* **YOUR OBJECTIVE**
Format the data below as a numbered list with one line per entry. Skip blank lines and omit the pictures.
========================================================================
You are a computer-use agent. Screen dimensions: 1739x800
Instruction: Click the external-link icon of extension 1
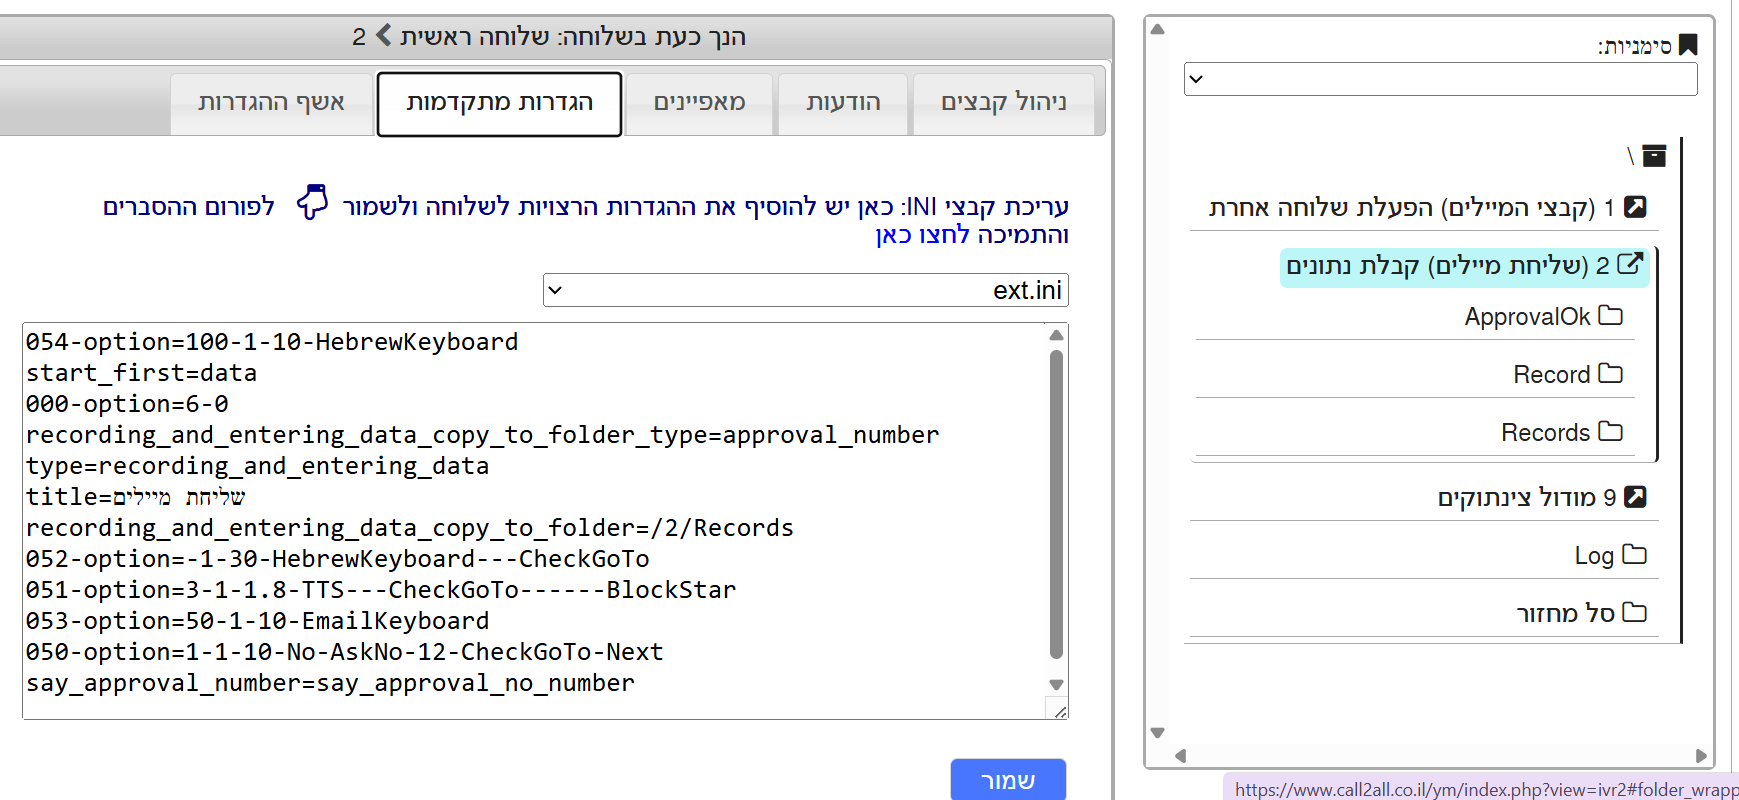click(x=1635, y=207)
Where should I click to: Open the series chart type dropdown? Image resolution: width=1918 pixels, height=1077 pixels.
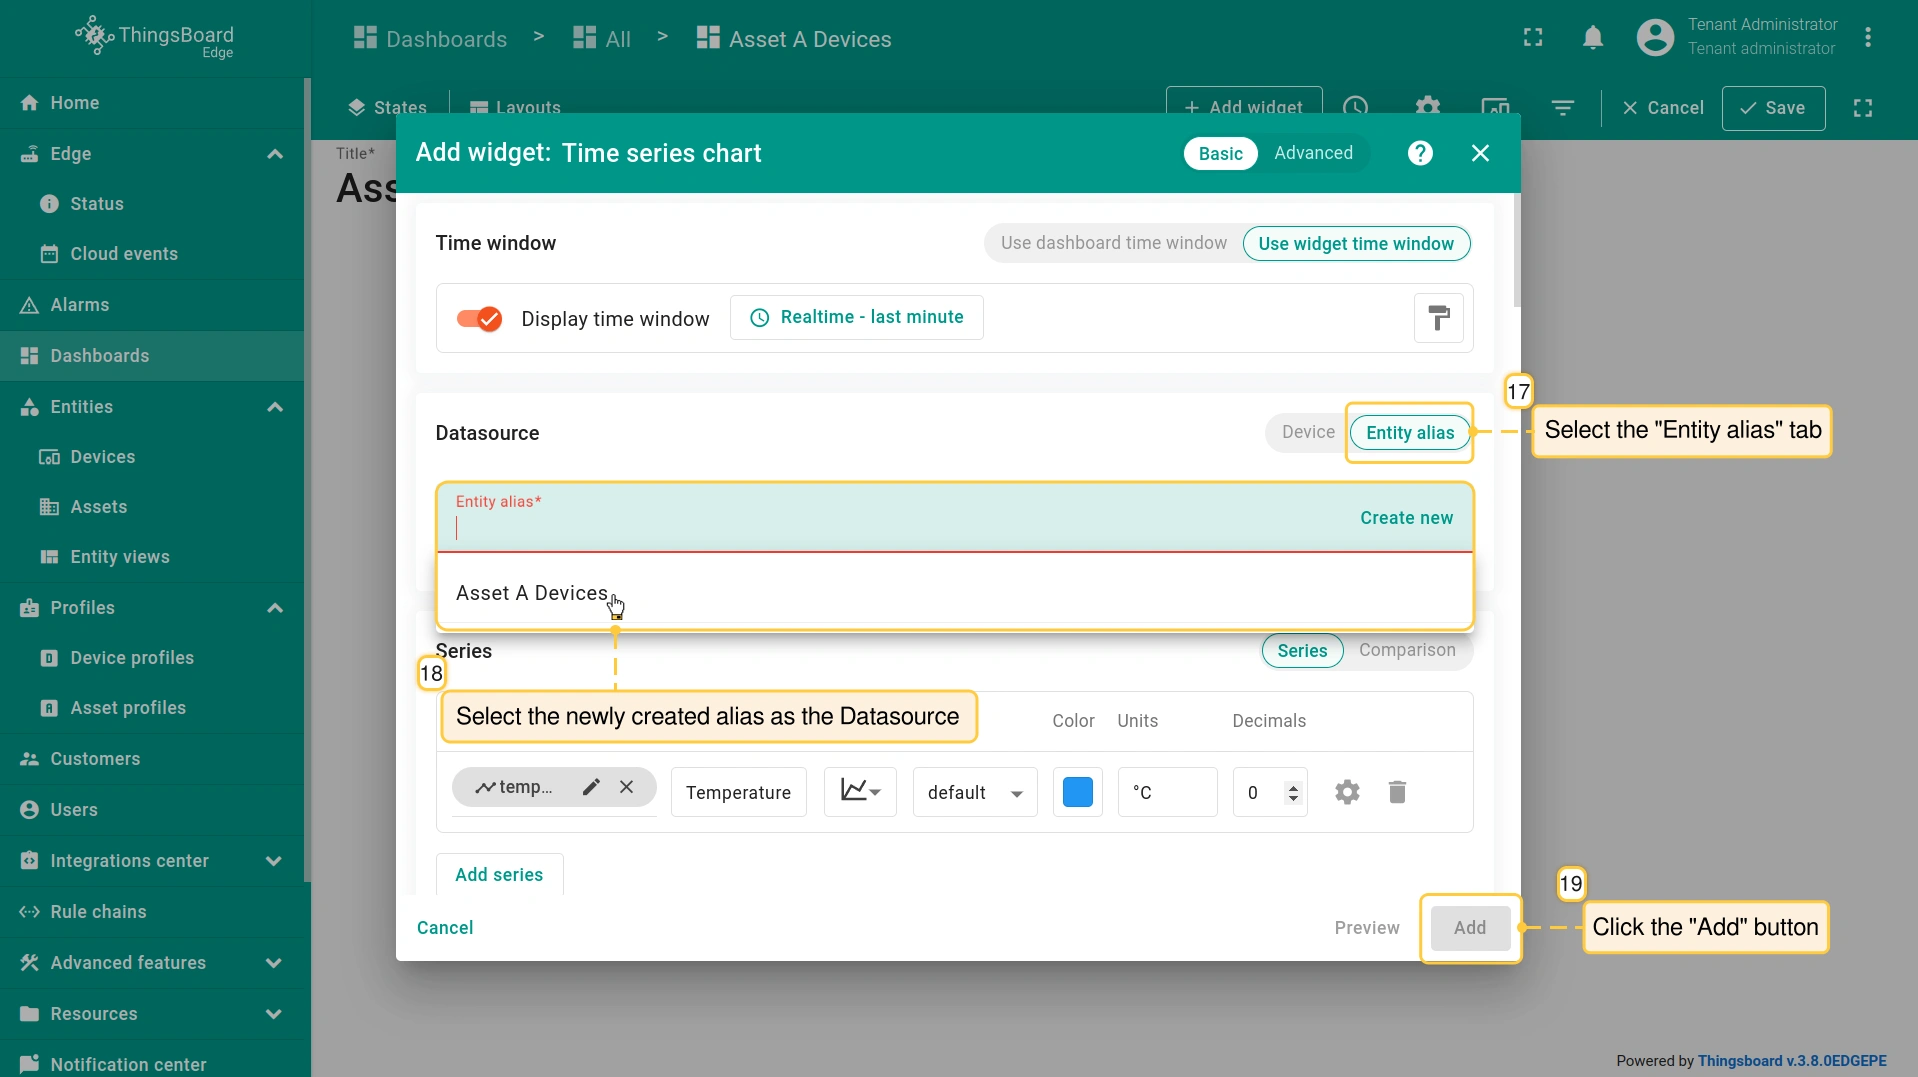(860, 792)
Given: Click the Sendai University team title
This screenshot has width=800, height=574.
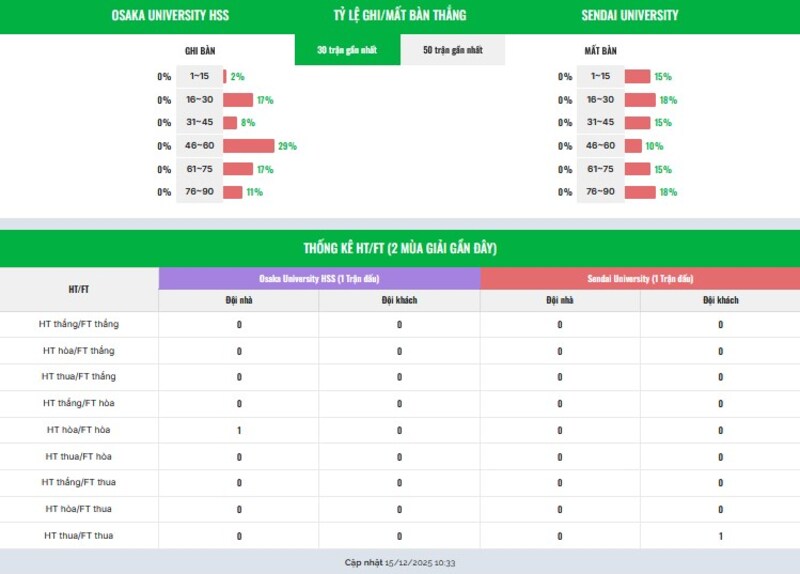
========================================================================
* **RESPONSE TO THE TASK**
1. You are a computer-use agent. Screen dimensions: 1739x800
2. Instruction: Click the external-link icon of extension 1
3. click(x=1635, y=207)
4. Where should I click to: Open the series chart type dropdown? Image resolution: width=1918 pixels, height=1077 pixels.
5. (860, 792)
6. Given: Click the Sendai University team title
7. This screenshot has width=800, height=574.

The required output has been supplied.